Provided text:
┏━━
Awesome

Graphical Contrastive Losses for Scene Graph Parsing

alt text

<p align="center">Example results from the OpenImages dataset.</p>

alt text Example results of RelDN with without and with our losses. "L0 only" means using only the original multi-class logistic loss (without our losses). The top row shows RelDN outputs and the bottom row visualizes the learned predicate CNN features of the two models. Red and green boxes highlight the wrong and right outputs (the first row) or feature saliency (the second row).

This is a PyTorch implementation for Graphical Contrastive Losses for Scene Graph Parsing, CVPR2019. This is an improved version of the code that won the 1st place in the Google AI Open Images Visual Relationship Detection Chanllenge.
┗━━
Required tasks:
#1 In one to three sentences, explain what the red and green boxes mark in each row of the RelDN example results on the scene graph parsing page.
#2 Please copy the part of the scene graph parsing page starting at "This is a PyTorch" and ending at "Relationship Detection Chanllenge.", substituting "TensorFlow" for "PyTorch".
Rely only on the scene graph parsing page, not on the listing.

Data extract:
┏━━
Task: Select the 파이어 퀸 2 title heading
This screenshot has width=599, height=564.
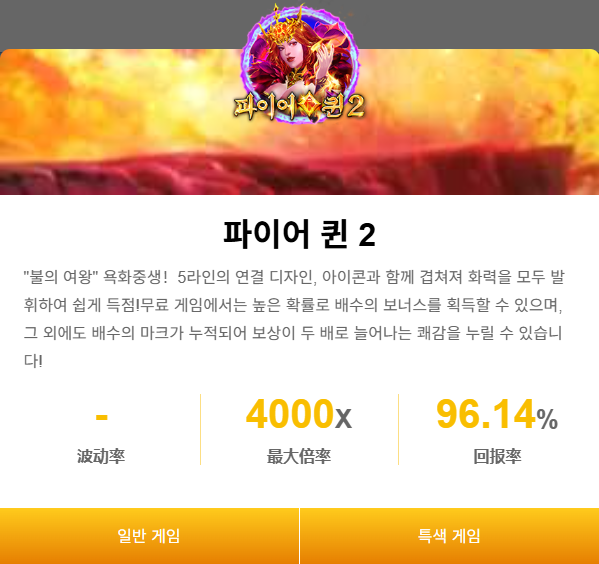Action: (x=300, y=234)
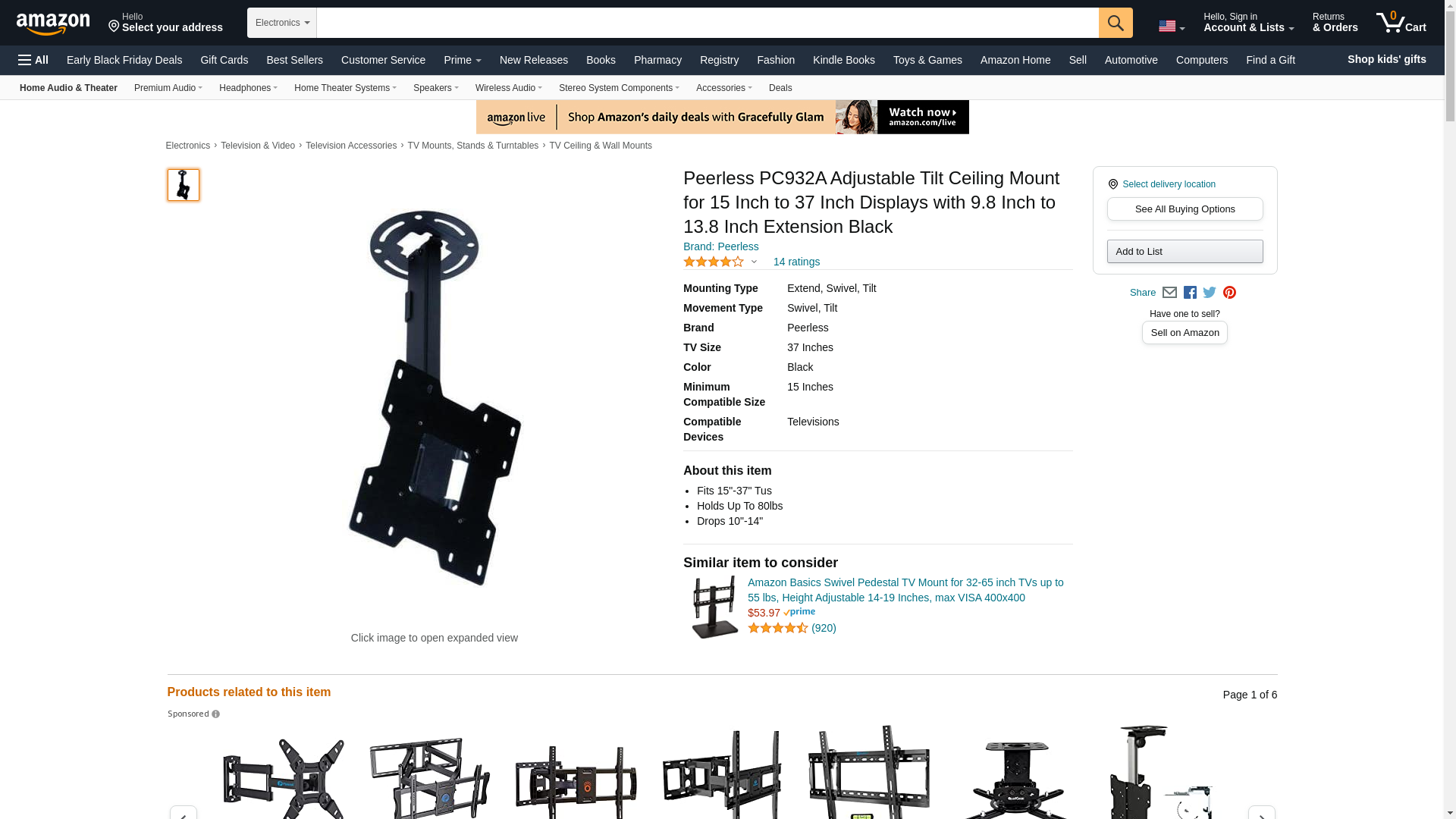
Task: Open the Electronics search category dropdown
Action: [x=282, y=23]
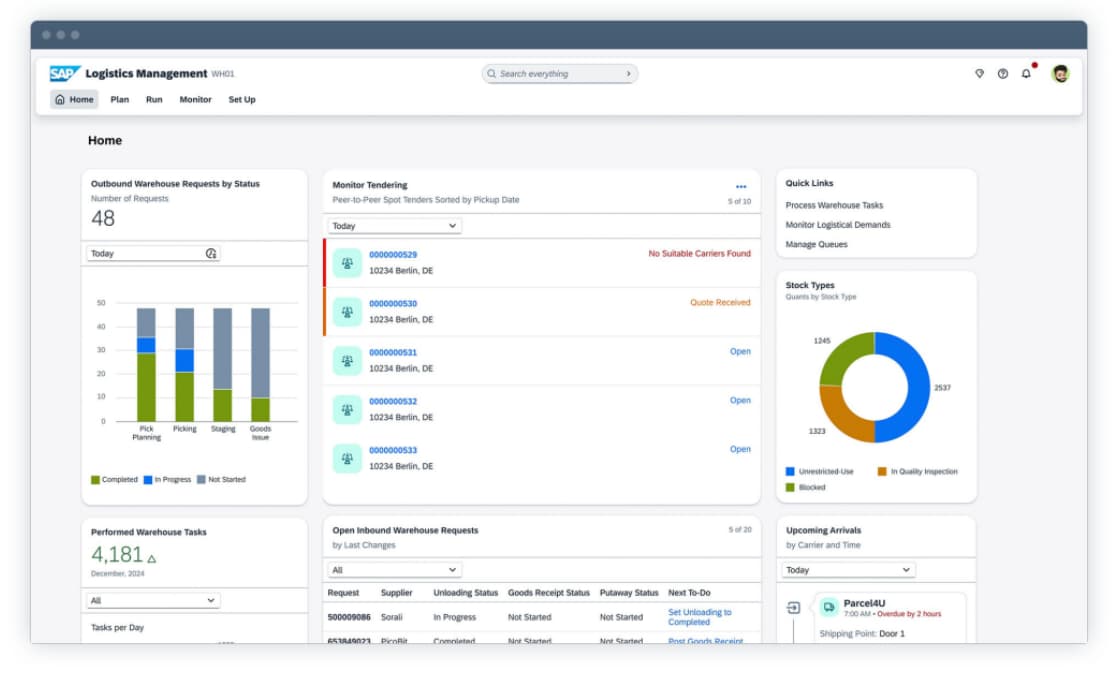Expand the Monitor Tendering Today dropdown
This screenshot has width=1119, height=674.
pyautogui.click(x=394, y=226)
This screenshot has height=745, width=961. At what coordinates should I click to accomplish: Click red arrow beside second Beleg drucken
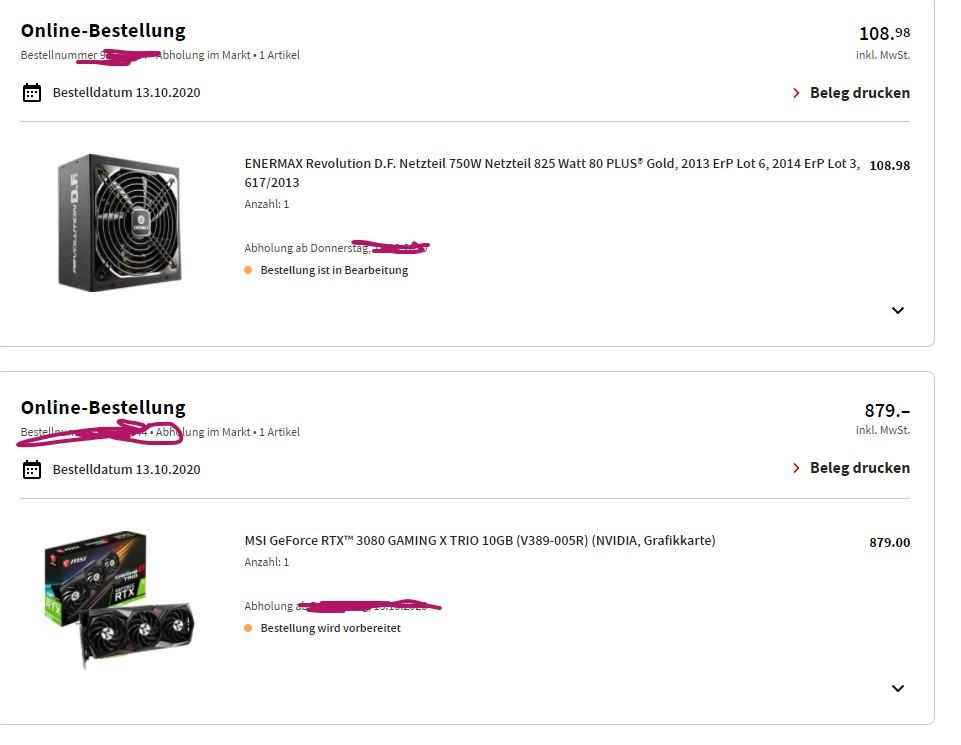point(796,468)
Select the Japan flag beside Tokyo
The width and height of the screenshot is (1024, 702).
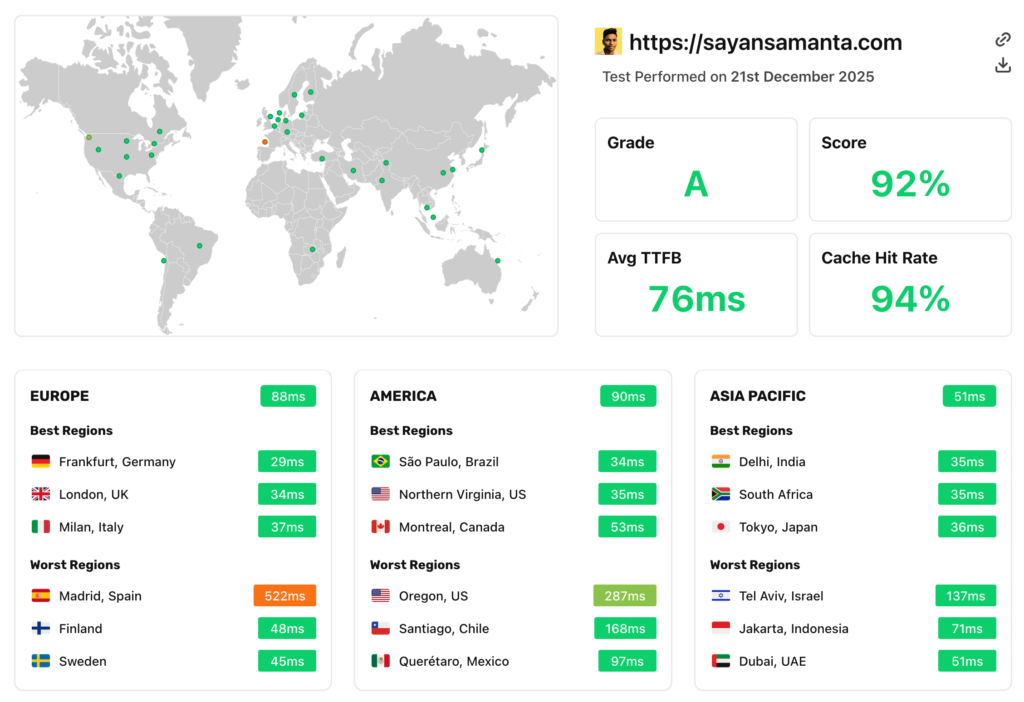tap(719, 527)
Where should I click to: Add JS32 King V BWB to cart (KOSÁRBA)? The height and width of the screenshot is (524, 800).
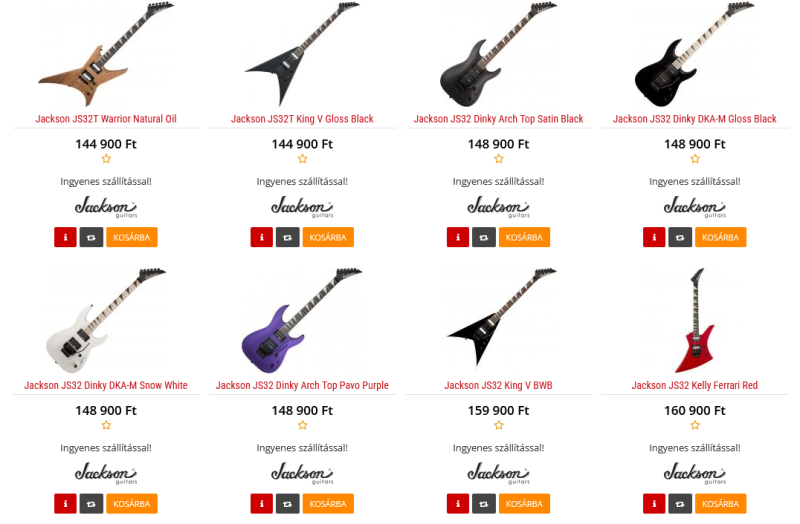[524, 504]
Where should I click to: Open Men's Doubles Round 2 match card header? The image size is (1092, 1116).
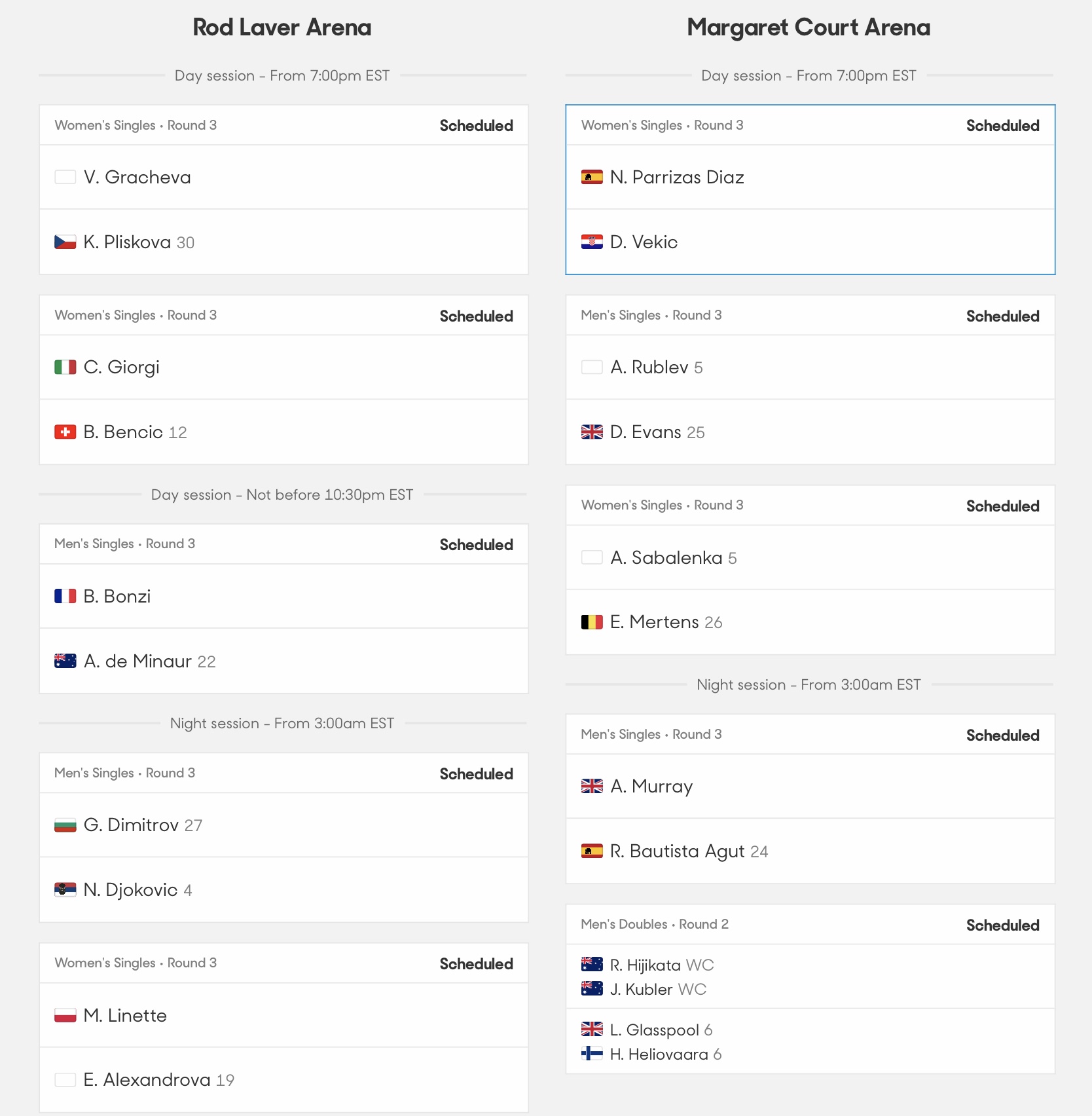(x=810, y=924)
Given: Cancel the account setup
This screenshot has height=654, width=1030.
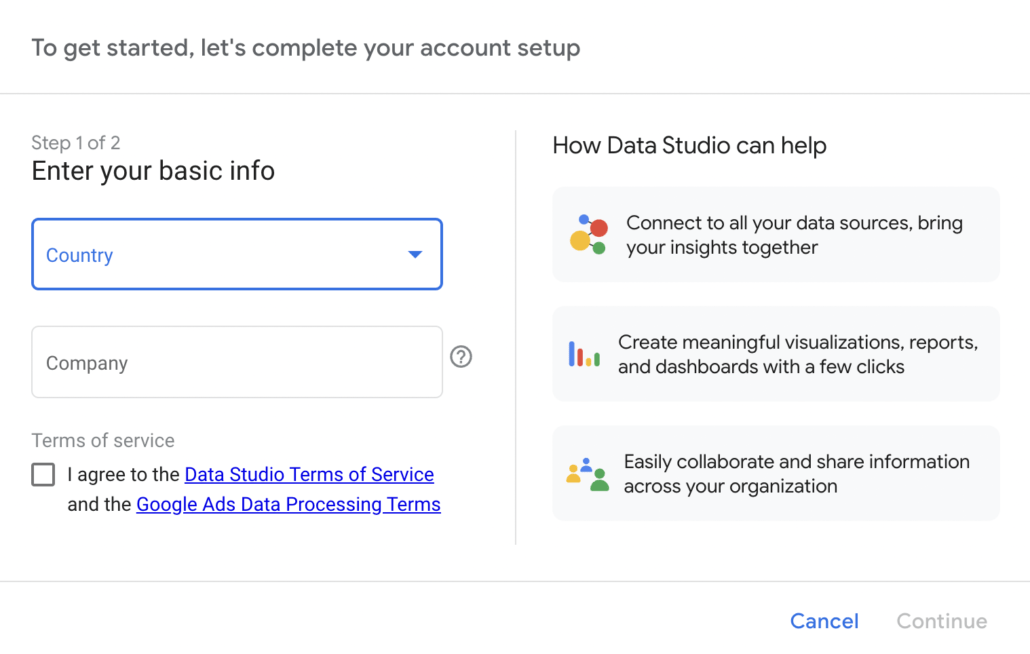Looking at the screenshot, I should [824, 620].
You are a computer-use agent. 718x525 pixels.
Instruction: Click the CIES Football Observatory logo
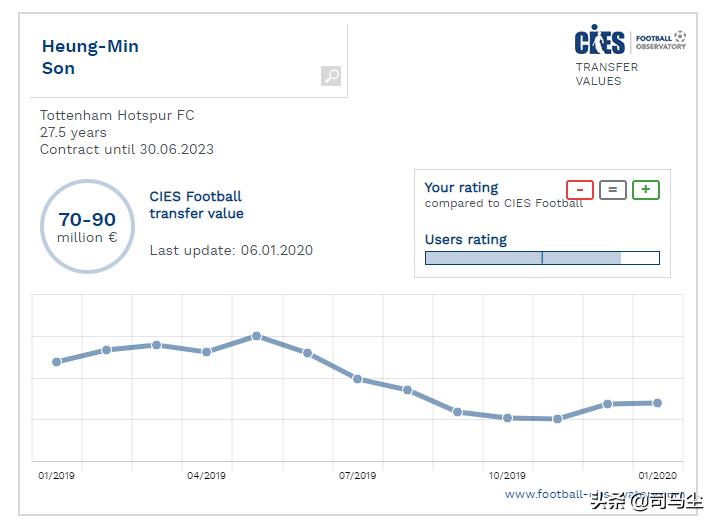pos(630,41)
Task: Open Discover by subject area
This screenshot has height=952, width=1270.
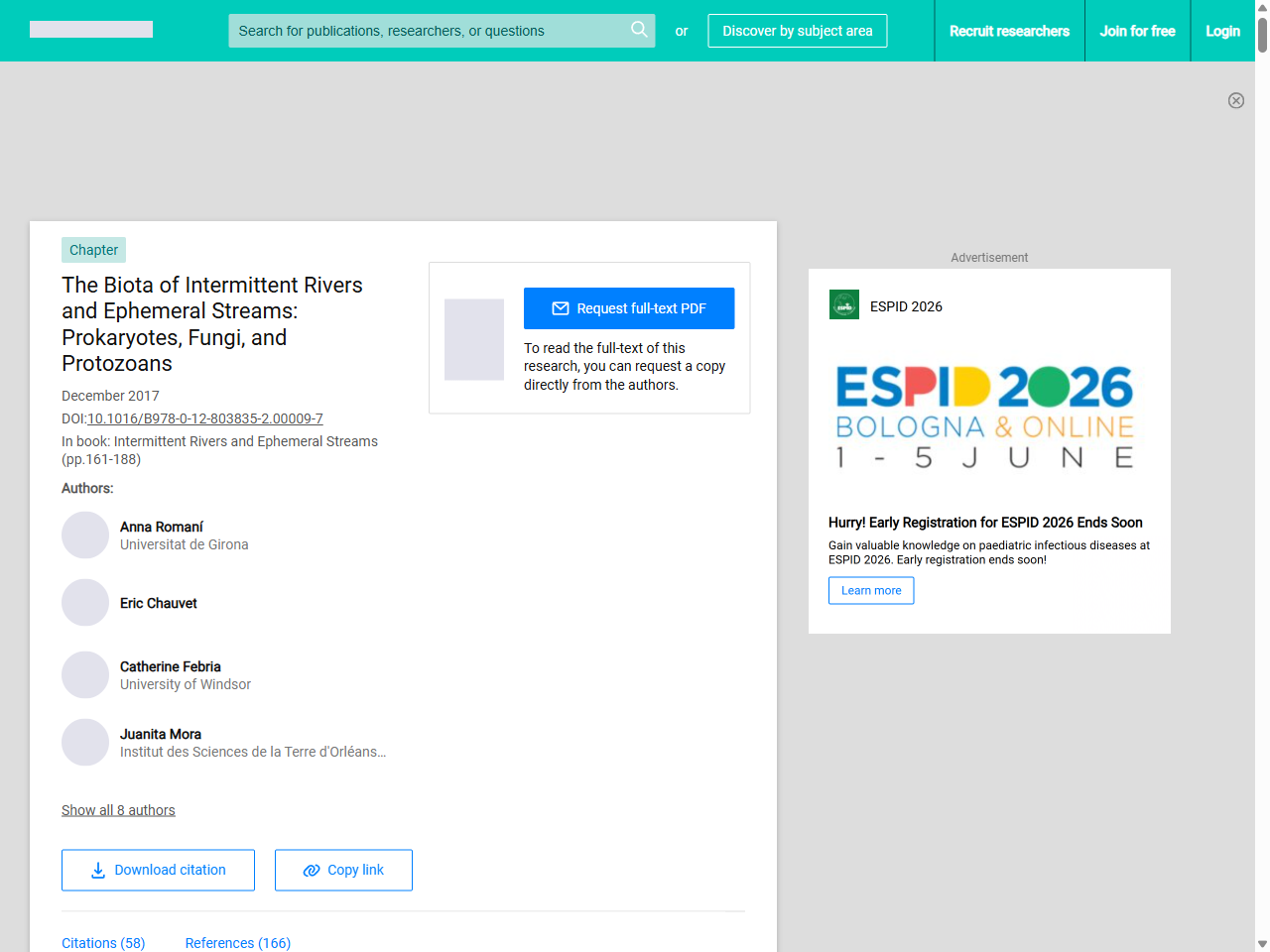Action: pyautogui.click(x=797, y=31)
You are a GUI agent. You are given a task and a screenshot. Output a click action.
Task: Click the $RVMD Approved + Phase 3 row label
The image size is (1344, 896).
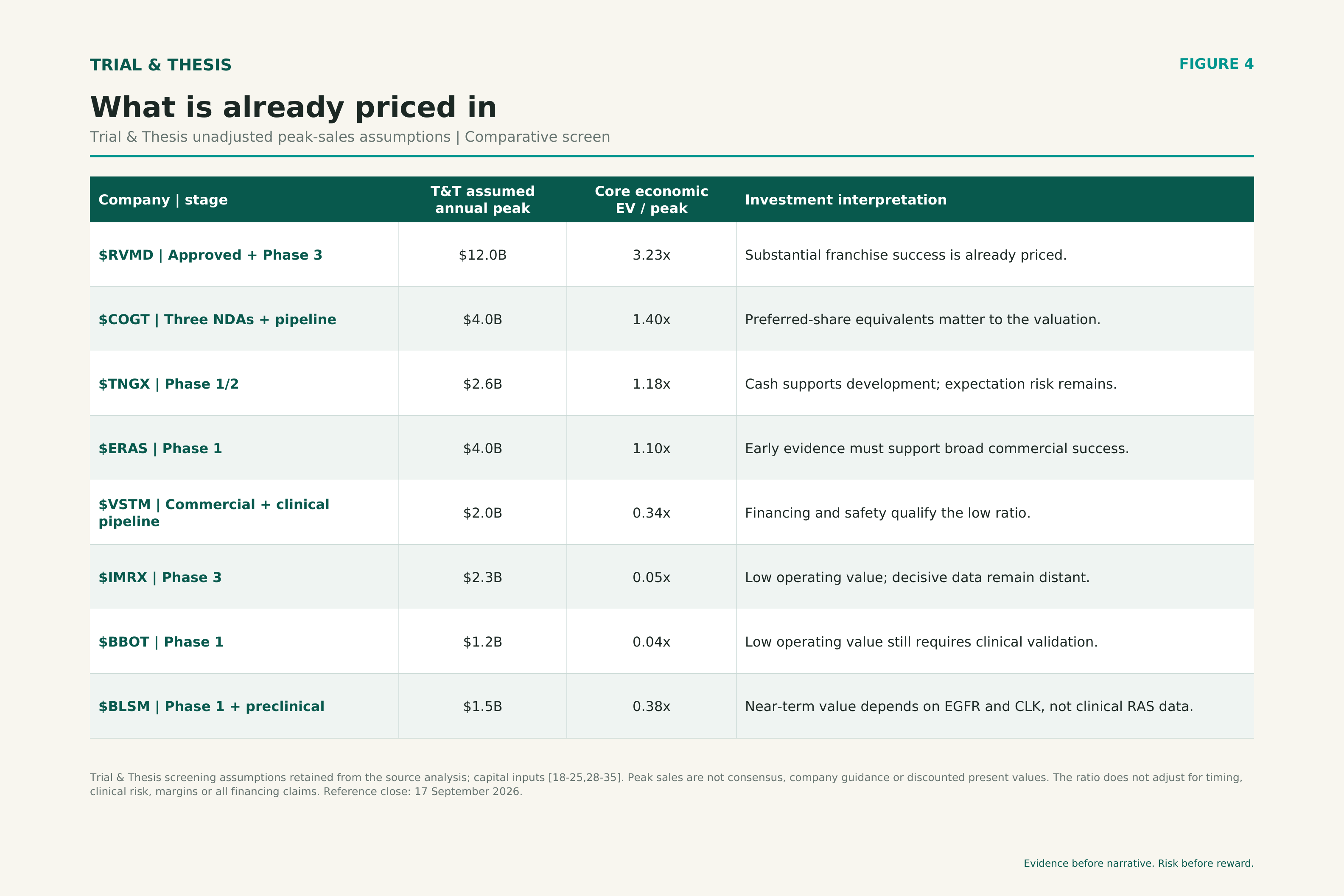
┗━━
Numbered answers:
#1 In the first row, which shows RelDN outputs, the red and green boxes highlight the wrong and right outputs. In the second row, which visualizes the learned predicate CNN features of the two models, they highlight feature saliency.

#2
This is a TensorFlow implementation for Graphical Contrastive Losses for Scene Graph Parsing, CVPR2019. This is an improved version of the code that won the 1st place in the Google AI Open Images Visual Relationship Detection Chanllenge.